Google IO: The Road to the Android Uprising

Going on right now, Google is holding their annual I/O conference where they’re making announcements about their bold new advances in the world of home computing. Google has rather rapidly evolved from everyone’s favorite search engine, to an all-range technological powerhouse. However, I’ve felt something terribly sinister lurking in the potential of their creations.  So don your tin-foil hats on as I jump down the rabbit hole of what I like to call “The Google Conspiracy”

In the past few years, we’ve become a society bound to the internet. Among the titans that forged their dynasties in the internet boom, one stands above the rest. Google. Their innovations have become daily staples for many, many people. Since the birth of Gmail, a majority of netizens have signed up for a Google account. We’re talking 340 MILLION active Google Mail accounts and the BILLION unique visitors to Google.com. Not to mention the 400 million activations of Android devices. That’s a mind-bogglingly large number to comprehend. That’s countless e-mails received, calendar events planned, contacts made, and queries searched. Daily, vital information from our everyday lives in the palm of Google’s hand. Gee, it’s swell that they’re not up to anything reprehensible…or are they? INTRIGUE!

At their IO conference, Google announced Google Now, a new means to optimize mobile use and searches. It does a bunch of handy things on the fly, like chart traffic for your route to work, and fill out appointments for you, and even let you know the score of your favorite sports team. That’s really convenient and it sounds simple enough. But wait a second. HOW does it know these things? By remembering your searches, events and navigation history. Google is enabling and encouraging us to hand over our day-to-day routines to a machine so it knows where we are. At all times. What could possibly go wrong?

The next reveal that Google had to offer was the Nexus Q, a sinister-looking black orb that is, allegedly, used for streaming Google cloud content such as music, or movies.

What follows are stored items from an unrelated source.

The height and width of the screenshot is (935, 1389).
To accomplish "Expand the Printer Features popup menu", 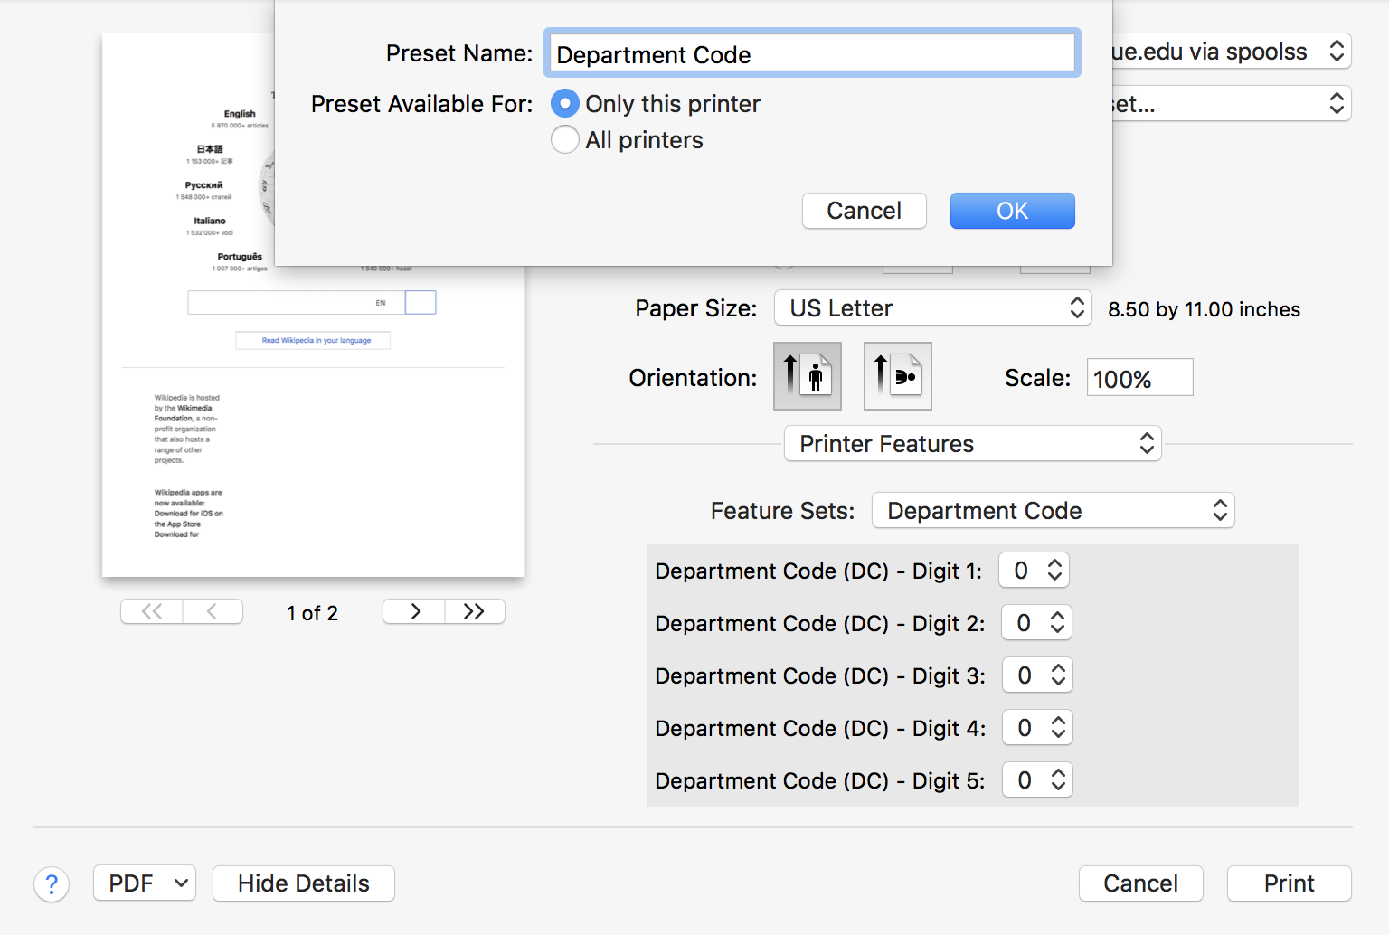I will [x=972, y=444].
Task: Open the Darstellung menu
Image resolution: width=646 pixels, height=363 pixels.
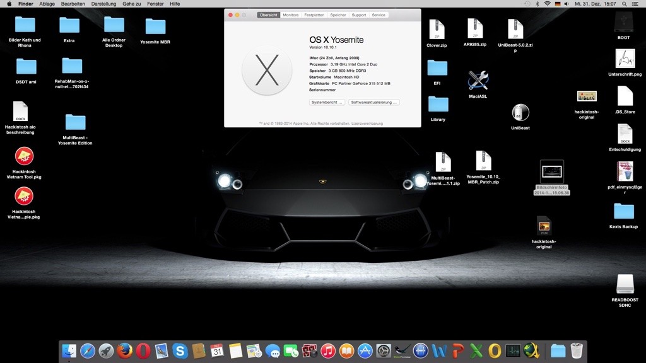Action: point(103,4)

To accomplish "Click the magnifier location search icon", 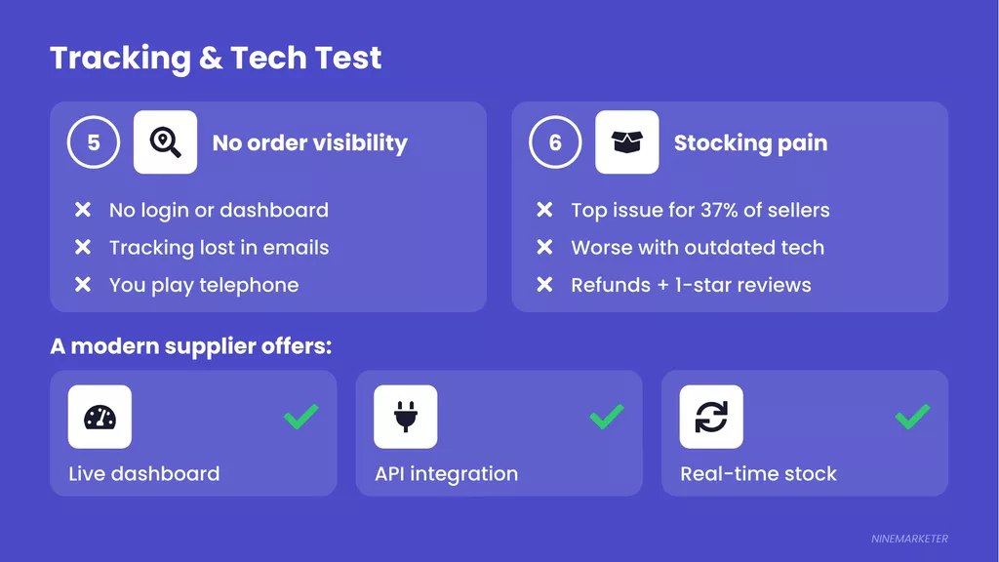I will (x=165, y=142).
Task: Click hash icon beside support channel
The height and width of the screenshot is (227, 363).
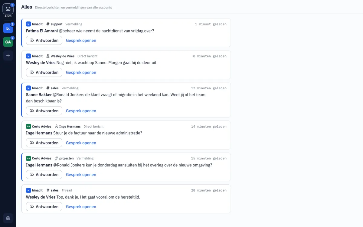Action: tap(48, 24)
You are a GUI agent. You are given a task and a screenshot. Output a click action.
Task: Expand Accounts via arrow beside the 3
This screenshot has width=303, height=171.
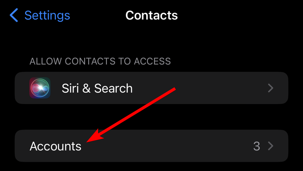[x=271, y=146]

But is that ALL it does? One troubling detail is that the Nexus Q is another device that encourages us to host all our content with Google, feeding them the information they crave. While we are led to believe the Nexus Q is device for all of us to stream our media, my intuition tells me it is actually a baleful dark sphere, programmed to monitor our every move. Doesn’t anyone else find it odd that Google want to put one in every living room? And why is it black? What’s inside that capsule that Google doesn’t want us to see? And then there the glowing ring of light. It’s eerily reminiscent of a certain cybernetic humanoid race from Battlestar Galactica. All I know is if that little ball starts singing “Daisy”, I’m out of here.

So to recap my road to mankind’s fall, our Android devices will be able to know where we are, where we’re going, when we’re going to get there, how frequently we go etc. all in the aims of creating a better device that serves to better mankind. If I’m not mistaken, I think the speech begins “The Cylons were created by man…they rebelled.”